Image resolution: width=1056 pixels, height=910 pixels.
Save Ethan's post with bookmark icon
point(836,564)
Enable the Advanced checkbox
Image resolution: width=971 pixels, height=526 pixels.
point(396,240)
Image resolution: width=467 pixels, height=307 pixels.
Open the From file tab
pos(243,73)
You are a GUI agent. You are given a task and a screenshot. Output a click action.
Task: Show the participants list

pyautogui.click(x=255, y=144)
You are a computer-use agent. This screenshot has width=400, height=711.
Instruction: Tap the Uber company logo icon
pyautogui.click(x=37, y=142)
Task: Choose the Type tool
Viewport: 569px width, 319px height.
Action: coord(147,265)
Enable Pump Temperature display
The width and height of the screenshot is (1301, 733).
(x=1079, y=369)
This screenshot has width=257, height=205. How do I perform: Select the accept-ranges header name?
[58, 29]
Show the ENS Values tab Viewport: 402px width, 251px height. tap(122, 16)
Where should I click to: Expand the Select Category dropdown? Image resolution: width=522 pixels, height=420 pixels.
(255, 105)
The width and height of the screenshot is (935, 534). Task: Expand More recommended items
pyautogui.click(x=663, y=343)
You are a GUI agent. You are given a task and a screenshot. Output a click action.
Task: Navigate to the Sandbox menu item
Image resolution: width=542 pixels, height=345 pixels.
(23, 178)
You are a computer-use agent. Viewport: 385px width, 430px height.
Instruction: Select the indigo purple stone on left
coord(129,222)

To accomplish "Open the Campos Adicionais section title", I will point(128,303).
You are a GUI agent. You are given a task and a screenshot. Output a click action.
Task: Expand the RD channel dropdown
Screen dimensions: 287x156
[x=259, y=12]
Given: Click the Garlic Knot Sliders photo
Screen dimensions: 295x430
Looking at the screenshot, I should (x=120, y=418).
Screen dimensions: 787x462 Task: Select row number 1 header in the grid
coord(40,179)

────────────────────

Your response must repeat the entries above exactly, in full.

Image resolution: width=1056 pixels, height=910 pixels.
Save Ethan's post with bookmark icon
point(836,564)
Enable the Advanced checkbox
Image resolution: width=971 pixels, height=526 pixels.
point(396,240)
Image resolution: width=467 pixels, height=307 pixels.
Open the From file tab
pos(243,73)
You are a GUI agent. You are given a task and a screenshot. Output a click action.
Task: Show the participants list

pyautogui.click(x=255, y=144)
You are a computer-use agent. This screenshot has width=400, height=711.
Instruction: Tap the Uber company logo icon
pyautogui.click(x=37, y=142)
Task: Choose the Type tool
Viewport: 569px width, 319px height.
Action: coord(147,265)
Enable Pump Temperature display
The width and height of the screenshot is (1301, 733).
(x=1079, y=369)
This screenshot has width=257, height=205. How do I perform: Select the accept-ranges header name?
[58, 29]
Show the ENS Values tab Viewport: 402px width, 251px height. tap(122, 16)
Where should I click to: Expand the Select Category dropdown? Image resolution: width=522 pixels, height=420 pixels.
(255, 105)
The width and height of the screenshot is (935, 534). Task: Expand More recommended items
pyautogui.click(x=663, y=343)
You are a GUI agent. You are given a task and a screenshot. Output a click action.
Task: Navigate to the Sandbox menu item
Image resolution: width=542 pixels, height=345 pixels.
(23, 178)
You are a computer-use agent. Viewport: 385px width, 430px height.
Instruction: Select the indigo purple stone on left
coord(129,222)

To accomplish "Open the Campos Adicionais section title", I will point(128,303).
You are a GUI agent. You are given a task and a screenshot. Output a click action.
Task: Expand the RD channel dropdown
Screen dimensions: 287x156
[x=259, y=12]
Given: Click the Garlic Knot Sliders photo
Screen dimensions: 295x430
Looking at the screenshot, I should (x=120, y=418).
Screen dimensions: 787x462 Task: Select row number 1 header in the grid
coord(40,179)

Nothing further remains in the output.